**HOW TO COMPLETE THIS TASK**
Work out how many lines in the data that follows contain "computer". Write nothing but the number.

**DATA SHOWN**
+++

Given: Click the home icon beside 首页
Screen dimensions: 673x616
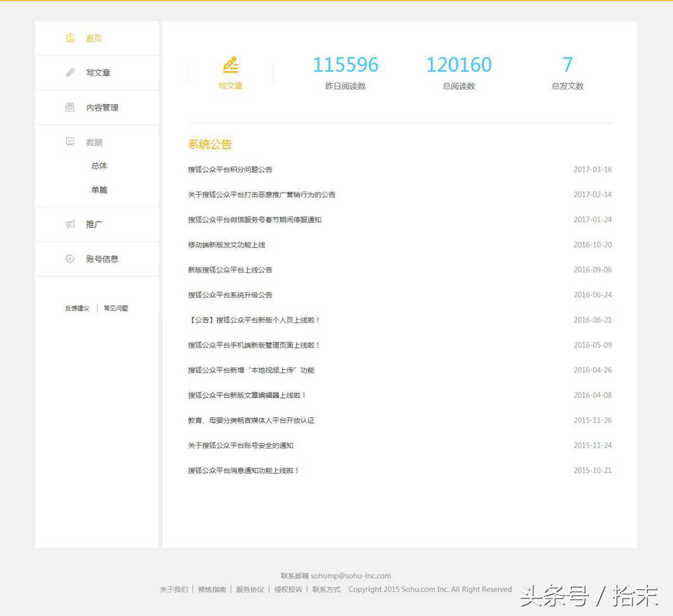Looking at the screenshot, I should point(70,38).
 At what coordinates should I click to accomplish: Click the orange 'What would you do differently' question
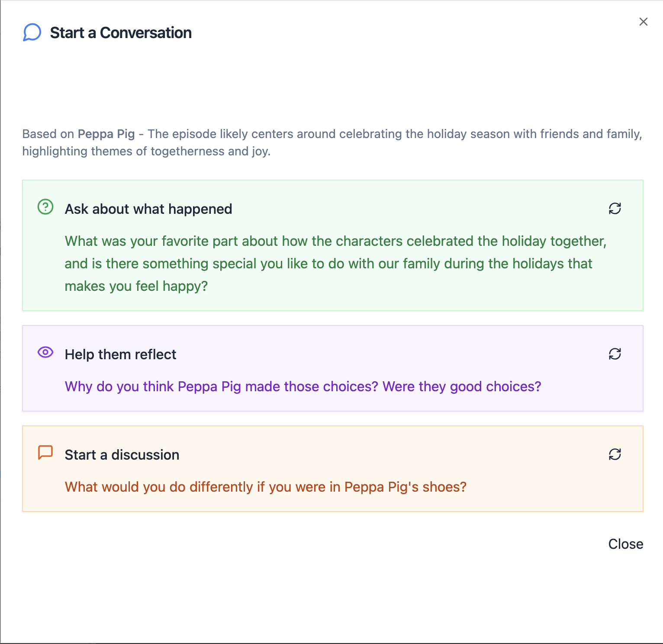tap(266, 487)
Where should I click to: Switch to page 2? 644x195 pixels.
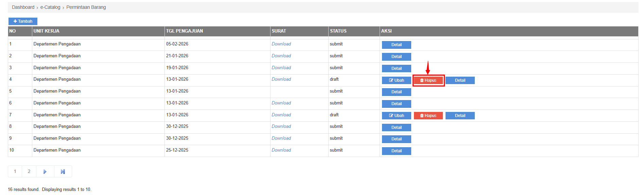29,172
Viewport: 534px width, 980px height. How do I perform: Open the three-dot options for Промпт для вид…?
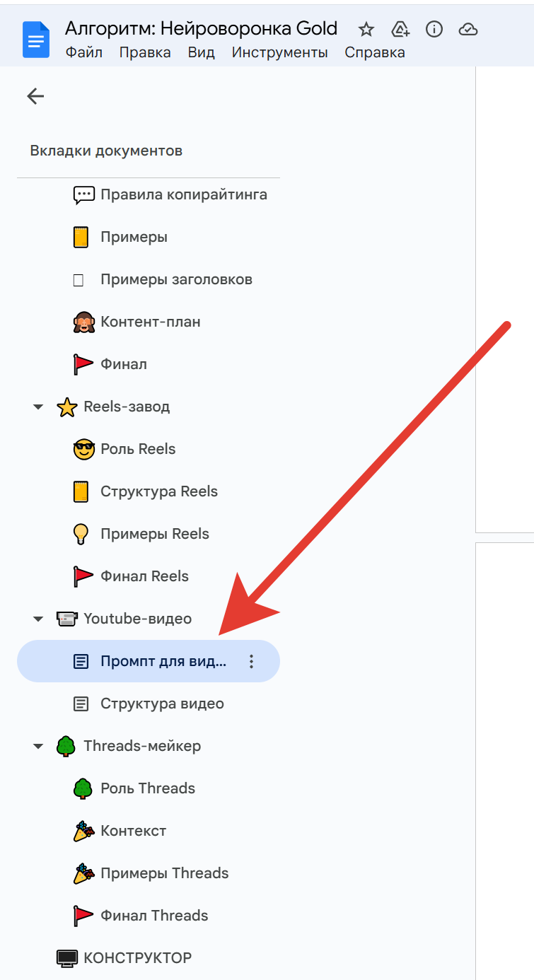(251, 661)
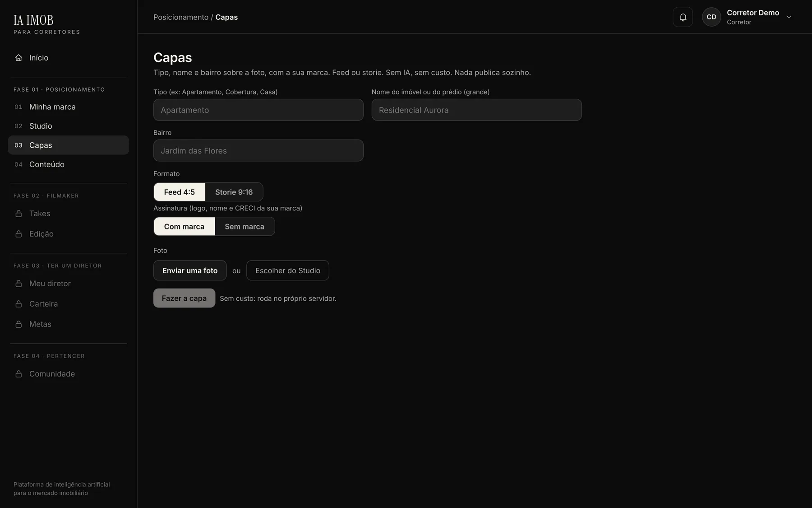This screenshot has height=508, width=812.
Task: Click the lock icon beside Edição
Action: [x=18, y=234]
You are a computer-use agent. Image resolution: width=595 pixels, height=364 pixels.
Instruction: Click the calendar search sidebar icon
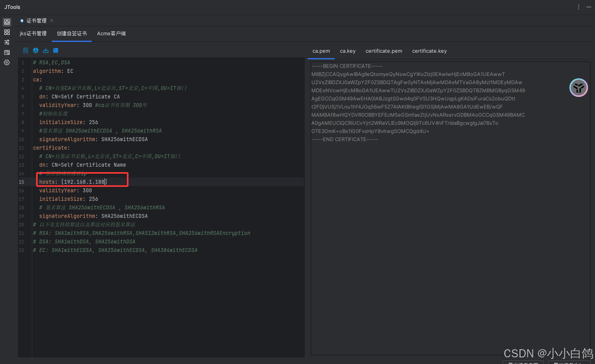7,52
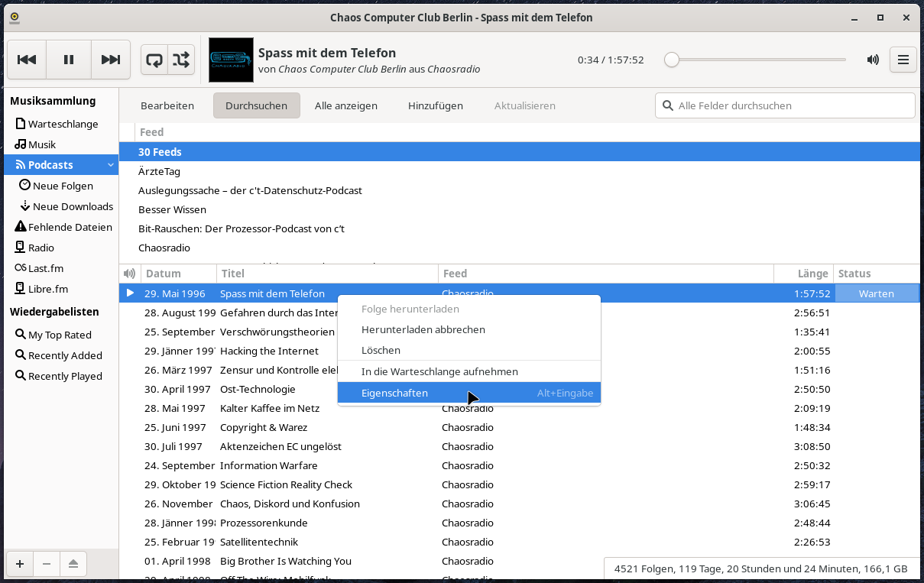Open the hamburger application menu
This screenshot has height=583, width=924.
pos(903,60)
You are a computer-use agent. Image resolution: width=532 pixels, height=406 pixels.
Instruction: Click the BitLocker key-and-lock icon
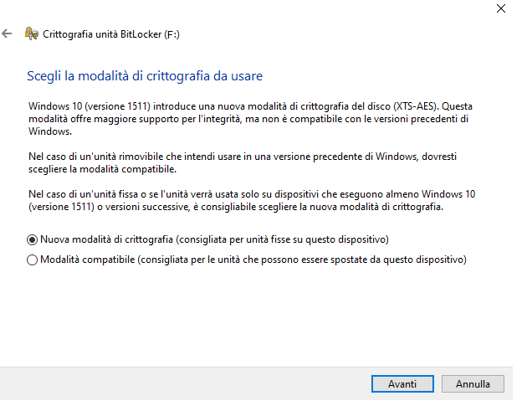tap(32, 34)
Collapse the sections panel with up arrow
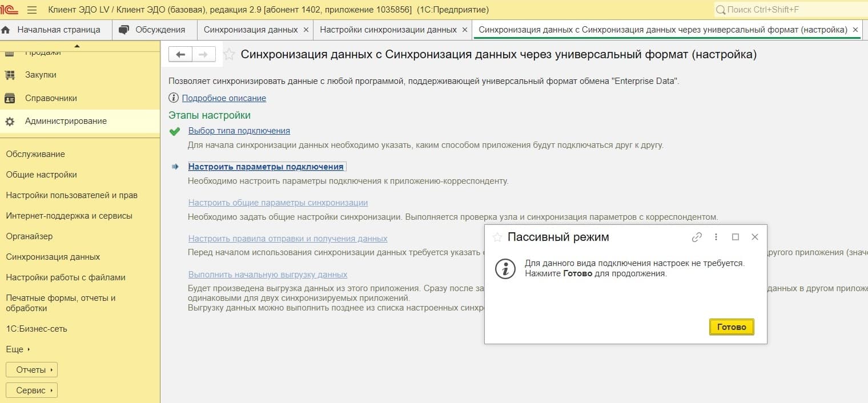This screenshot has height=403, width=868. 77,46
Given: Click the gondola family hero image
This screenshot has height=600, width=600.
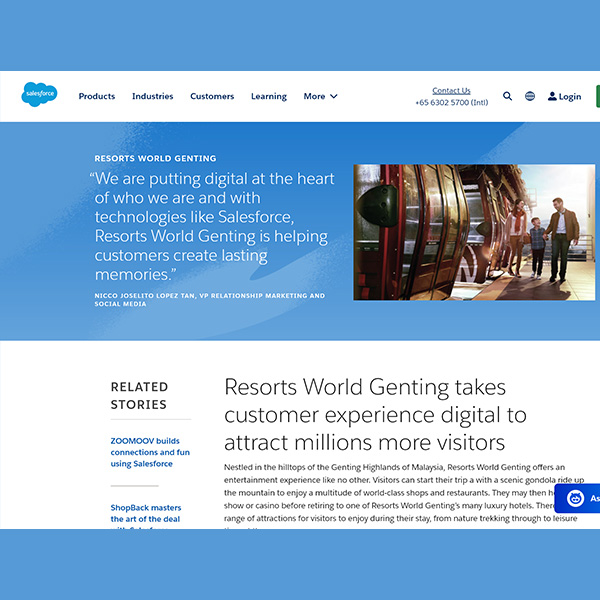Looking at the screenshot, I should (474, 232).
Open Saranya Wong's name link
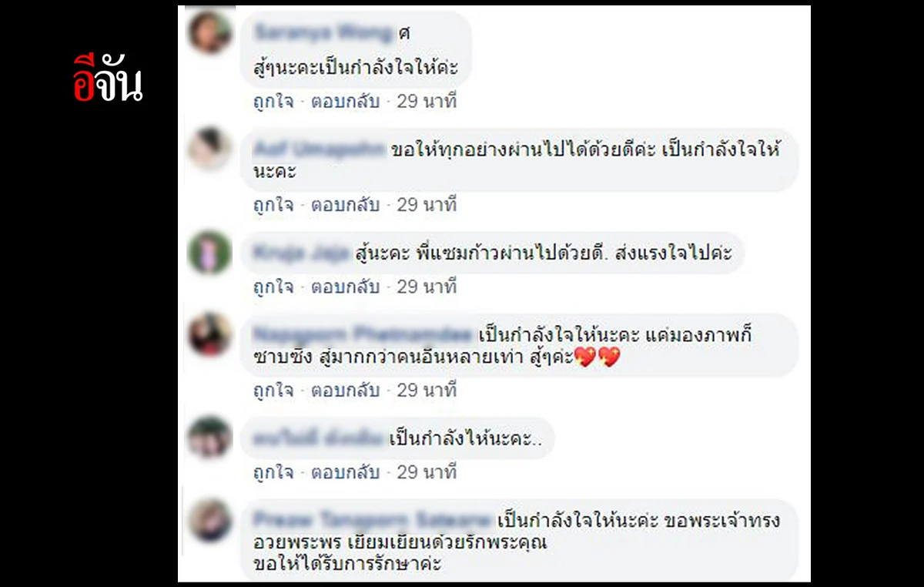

+++

**FINISHED TASK**
2